The low complication rate and the absence of complications associated with intragastric balloon placement in this study are important, especially as the patients involved were overweight rather than clinically obese. Patient satisfaction with the treatment was high, with only 15 % of patients scoring 3/10 or below and 37 % scoring 8/10 or above. We found that the satisfaction level is lowering together with the weight increase postoperatively or post-gastric balloon removal in BMI > 35 patients. This observation was not confirmed in overweight patients maybe because these patients were not so scared by morbid weight and co-morbidities. To clarify and understand this observation, more dedicated studies in this field are needed.

The intragastric balloon positioning is recommended for temporary use in patients with BMI > 35 kg/m2. After its removal, usually a high rate of patients would regain the initial weight during the following months. It has been showed as good procedure to improve the co-morbidities, lower the ASA score and ameliorate the laparoscopic surgical field prior to the following surgical bariatric procedure. The role of intragastric balloon in overweight patients is not clearly stated because of a lack of wide experience on this field. In fact, overweight patients with 27–30 BMI are a large and important group of population who are usually left out of the bariatric treatment algorithm as they are often considered to have lower mortality risk as compared to the clinically obese populations.

One of the major reasons for promoting weight loss in overweight patients is to reduce the likelihood of weight-related co-morbidities, with excess weight known to increase the risk for type 2 diabetes, cardiovascular disease, hypertension and stroke and certain forms of cancer [19]. A significant linear relationship exists between body weight and both hypertension and diabetes, making control of excess body weight important for their prevention and treatment [22]. Apart from calorie restriction obtained through the procedure, improvement of insulin resistance and insulin sensitivity (mainly related to weight loss) also contributes to better glycaemic control among obese diabetic patients undergoing bariatric surgery [22].

A weight loss of 5 kg has been shown to reduce the risk of women developing type 2 diabetes by at least 50 % [6]. Also in women, a weight loss of more than 9 kg was associated with about 25 % reduction in all-cause cardiovascular and cancer mortality [23]. A 10-kg weight loss reduces systolic blood pressure by 10 mmHg and diastolic blood pressure by 20 mmHg as well as decreases total cholesterol by 10 %, LDL cholesterol by 15 % and triglycerides by 30 % [5].

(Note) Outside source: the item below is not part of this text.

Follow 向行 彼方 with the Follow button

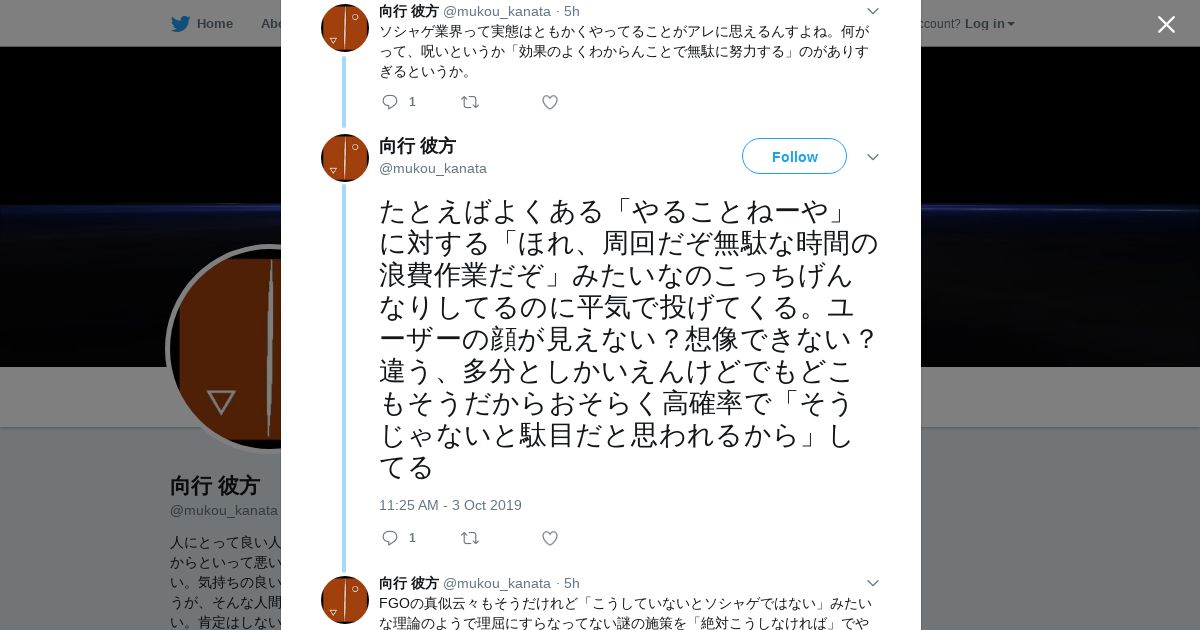pyautogui.click(x=794, y=157)
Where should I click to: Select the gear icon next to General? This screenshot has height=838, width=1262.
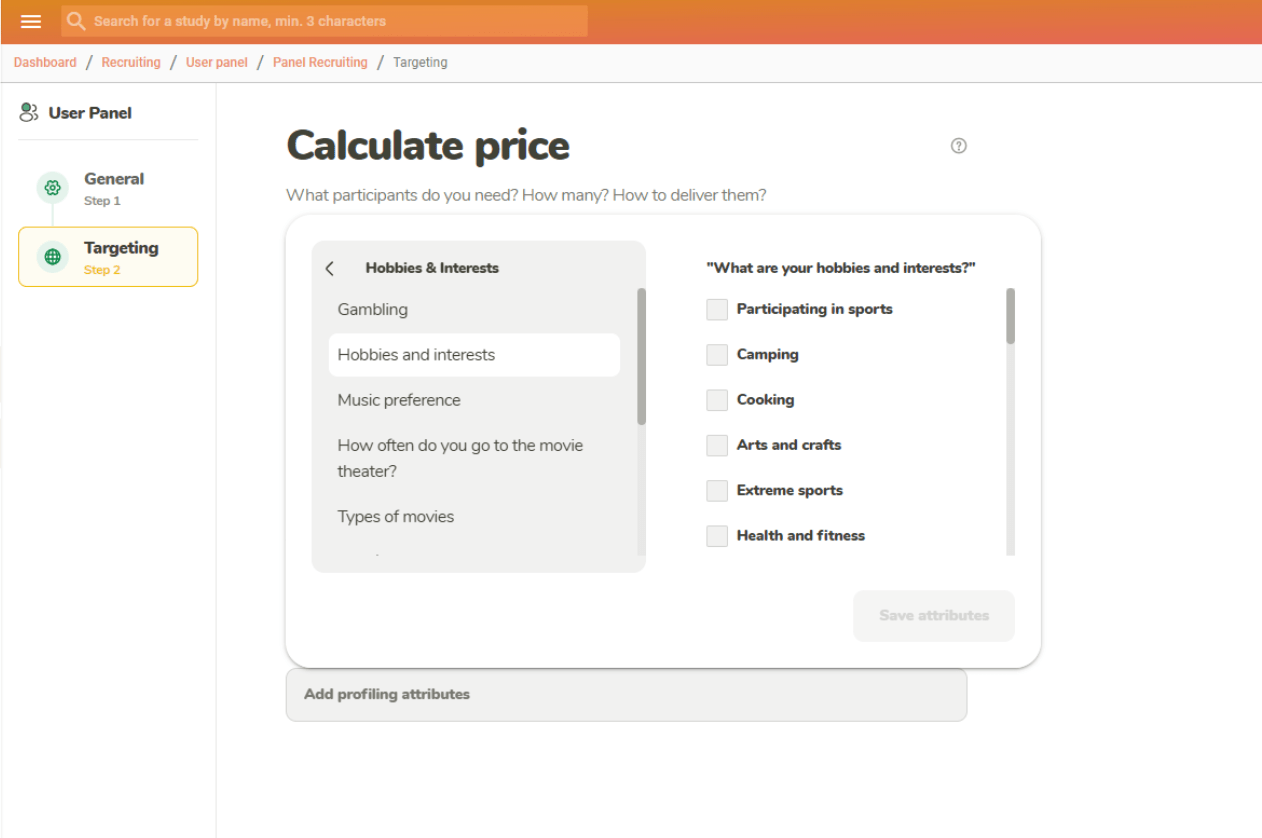pyautogui.click(x=52, y=188)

Mean weight losses in this study were over 5 kg at 6 months in all three centres (>10 kg in Madrid) and were still over 5 kg at 3 years after balloon removal in two of the centres (4.68 kg in Liège). The rates of diabetes, hypertension, dyslipidaemia and osteoarthropathy were all one third to one half lower at 3 years after the intragastric balloon treatment compared with baseline.

Conclusion

The BioEnterics Intragastric Balloon system is safe and effective in treating overweight patients with BMI 27–30. This is a useful tool for clinicians to prevent progression to obesity and reduce important co-morbidities associated with excess weight and may have implications for the future management of overweight patients.